• _REQUIRED ACTIONS_:
1) Using the Sweeney Todd review, state whether each of these statements agrees with it: (a) The orchestra in the Barrington Stage production has nine pieces. (b) Julianne Boyd directed the original 1979 Broadway production. (c) The reviewer praises Harriet Harris's singing voice. Answer yes or no for each and quote the words of the review that decide it.
2) Return the passage of the Sweeney Todd review from "Jeff McCarthy, let" to "at any rate.", copied word for word.
3) Write the next part of the Sweeney Todd review, picking up after its final sentence.

Start EXTRACT PROVIDED

Sweeney Todd, Book by Hugh Wheeler, Music and Lyrics by Stephen Sondheim. Directed by Julianne Boyd.
Reviewed by J. Peter Bergman
"...And he was naive."
A brilliant idea turned into a Broadway hit in spite of production difficulties that nearly destroyed two buildings and dwarfed the proceedings to a point where there was almost no show at all inside a building inside a building when Harold Prince produced and directed Stephen Sondheim’s masterwork, Sweeney Todd, way back in 1979. Prince destroyed a factory, took it apart and reassembled the skeleton of it inside an overly large new theater in New York City. He added moving grids and removable bridges that seemed to be in motion more frequently than the large cast moved. Together he and the songwriter mounted a production that used the steel framework to create a theatrical event that screamed of steel. It was a Grand Guignol conceit, a form of theater meant to strike fear into the hearts of the observers in the audience. It worked and the show ran for a long time, exhausting Len Cariou and Angela Lansbury, then George Hearn and Dorothy Loudon. Revived twice in New York, audiences have also seen Bob Gunton and Beth Fowler in 1989 and Michael Cerveris and Patti LuPone in 2005.
Now it is in Pittsfield at the Union Street headquarters of Barrington Stage Company. The company is reduced in numbers, the orchestra is nine pieces, the set is simpler with a catwalk that crosses the upper reaches of the stage and a cast of character actors who can make even the oddest member of the human race into the most honest, up-front and realistic creatures on the face of the planet. It’s a transition that works to the benefit of the piece. Always an intimate show, that intimacy now pays off handsomely in this wonderful theater that puts every seat seemingly within reach of the stage. When the siren screams now, and it screams a lot in Act Two, you almost feel the threat of something imminent coming toward you, for you.
Jeff McCarthy, let me start by saying, is a terrific Sweeney Todd. His good looks make it hard to dislike him, and the closeups we get in this more intimate setting, provide a rationale for his revenge on the mankind of London that becomes more human that it has ever seemed. His singing voice is powerful and strong. His gestures are appropriately wide. His facial expressions are sane and secure and mask his madness even at the end of the show. But the way he portrays the ironic insanity of his character is remarkable. This is, perhaps, McCarthy’s finest hour on our regional stages, or his finest two and three quarter hours at any rate.
As his inspiration for the final strokes of insanity, Mrs. Lovett, there is Harriet Harris. When it was announced that she would play the role the choice seemed so perfect, an antic clown who could follow in the footsteps of Lansbury and Loudon, bringing her own sarcastic sensibilities to a role that had never taken that tone. As directed, however, she is more a clone of Lansbury without Angela’s singing skills. Harris’s voice is a drone’s voice, toneless most of the time and off-pitch with regularity. Her romantic scenes, however, have a sweetness that are unexpected and her final confrontation with all that goes wrong around her is brilliantly played. She’s just not what was expected and so disappoints.

End EXTRACT PROVIDED
Start MATERIAL

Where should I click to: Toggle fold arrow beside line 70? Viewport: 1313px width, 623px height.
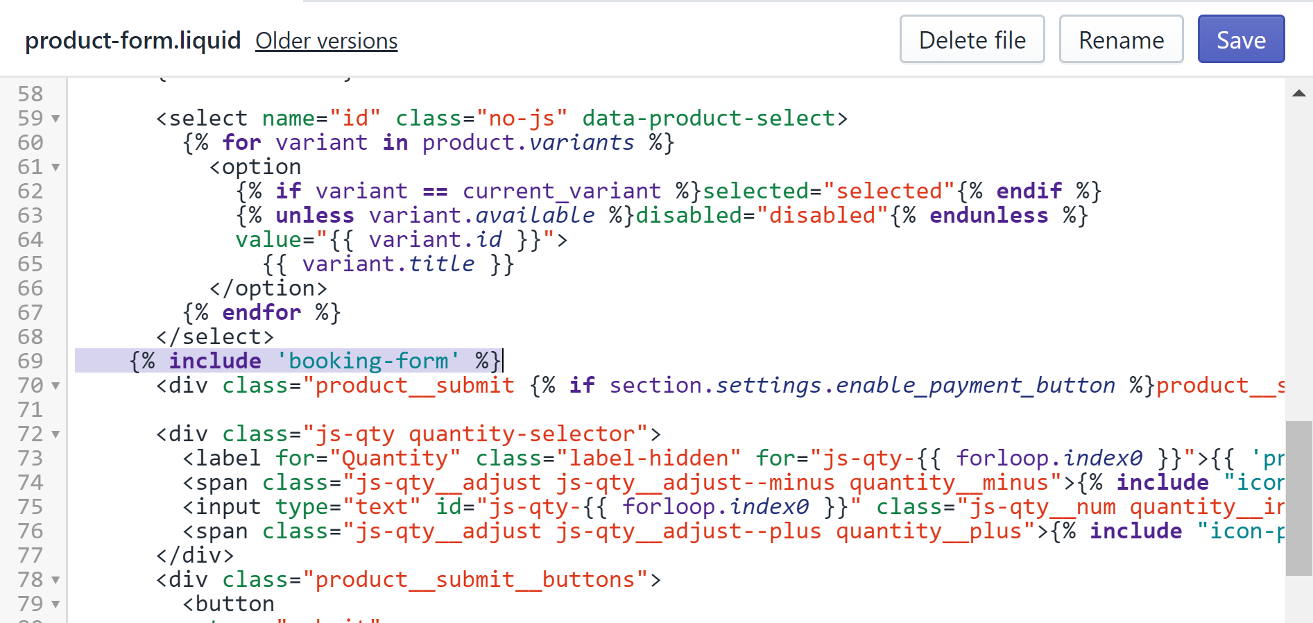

End MATERIAL

• _ANSWERS BY TASK_:
1)
(a) Yes: "the orchestra is nine pieces"
(b) No: "when Harold Prince produced and directed Stephen Sondheim’s masterwork, Sweeney Todd, way back in 1979"
(c) No: "Harris’s voice is a drone’s voice, toneless most of the time and off-pitch with regularity"

2)
Jeff McCarthy, let me start by saying, is a terrific Sweeney Todd. His good looks make it hard to dislike him, and the closeups we get in this more intimate setting, provide a rationale for his revenge on the mankind of London that becomes more human that it has ever seemed. His singing voice is powerful and strong. His gestures are appropriately wide. His facial expressions are sane and secure and mask his madness even at the end of the show. But the way he portrays the ironic insanity of his character is remarkable. This is, perhaps, McCarthy’s finest hour on our regional stages, or his finest two and three quarter hours at any rate.

3)
Ed Dixon plays Judge Turpin better than anyone else has done so far. His rendition of the song Johanna restores an historic theatrical moment so dramatic it overcomes the melodrama. He is terrific at exposing the dark side of the Judge, motivated less by love than by pure lust. His crony, the Beadle, is played nicely by Timothy Shew.
The young lovers are a bit disappointing. Sarah Stevens as Johanna tends to be a bit shrill and that takes away some of the girl’s intended beauty and allure. Shonn Wiley as Anthony sings beautifully and has a youthful enthusiasm but he makes a slightly awkward hero. There is absolutely nothing wrong with his performance, he just seems to be out of place in Anthony’s skin.
As Tobias, the slightly feeble-minded assistant who falls in, accidentally, with Todd and Lovett, Zachary Clause is marvelous. There seemed to never be an awkward moment for him, never a misplaced intention or a missed musical note either. The remaining principal players were all fine and the chorus was smashing. The orchestra, conducted by Darren Cohen, was perfectly situated and made marvelous music.
The sound man, who may or may not be sound designer Ed Chapman, pushed the musicians and singers mikes to extremes which didn’t seem necessary.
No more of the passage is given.